Дьявол по имени Любовь — страница 39 из 64

— Вы говорите о жене Теда де Виней?

Я уже углядела возле бара стареющую рок-звезду в обществе молодой, легкомысленно одетой женщины. Элинор кивнула, и лицо ее омрачилось.

— Эприл застали в комнате для садового инвентаря с парнем, который чистил у них бассейн, — прошептала она мне на ухо. — Но конечно же, вы помните! В «Лос-Анджелес тайме» были даже фотографии. А все потому, что Эприл была настолько глупа, что поделилась своей тайной с маникюршей. — Элинор осуждающе покачала головой и поцокала языком, выражая неодобрение. — Все это было крайне неуместно. — Она огляделась, желая удостовериться, что нас никто не подслушивает. — Оказалось, что маникюрша — невеста этого чистильщика бассейнов. К тому же у нее был роман со свободным художником — фотографом. — Элинор сурово смерила меня взглядом. — Теперь Эприл вычеркнули из всех списков, вплоть до выпускного бала в средней школе в Беверли. Она уже переплатила своим адвокатам целое состояние, чтобы добиться хоть каких-нибудь алиментов. А Тед тем временем рыщет в надежде найти новую модель, хотя все знают, что он играет своей салями с горничной-мексиканкой. — Элинор печально покачала головой. — Наша система несправедлива, но вы не в силах контролировать свои вкусы я аппетиты. И если вам захочется перекусить между двумя трапезами, то следует проявлять осторожность и внимательно смотреть, что едите.

— Но я не…

— Выбирайте себе любовника очень тщательно, — продолжала она, не слушая меня. — Есть масса ковбоев, которые не откажутся повеселиться с вами в надежде на то, что это даст им возможность нажать на нужные кнопки и сорвать крупный куш. Все они начитались романов Джеки Коллинз и воображают себя удачливыми шантажистами.

— Но я вовсе не собираюсь заводить адюльтер.

— Сейчас вы, возможно, говорите правду, моя дорогая, — пробормотала Элинор тоном утомленной светской дамы, — но в конце концов придете к этому.

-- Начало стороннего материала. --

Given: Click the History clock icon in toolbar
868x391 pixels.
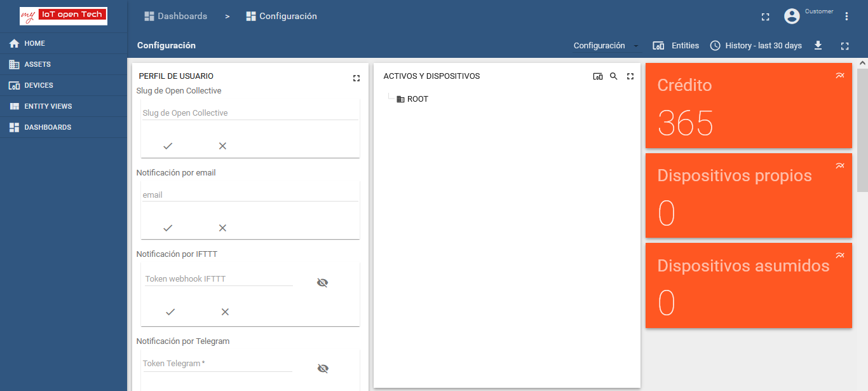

Я вижу это по вашим глазам. Мой совет пригодится вам и через двадцать лет, поэтому рекомендую вам запомнить его. Существуют определенные правила: будьте предельно скромны. Никому не доверяйте и ни с кем не откровенничайте. Особенно же со своими ближайшими друзьями. Следите за слугами. Не помышляйте о том, чтобы завести дневник, не пишите писем. И что бы вы ни делали, никогда, никогда не вступайте в сексуальные отношения с тем, кто потеряет меньше, чем вы, если вас накроют.

Она встала и подала мне напиток, спрятанный мной среди декоративных растений. — Это, вероятно, ваш.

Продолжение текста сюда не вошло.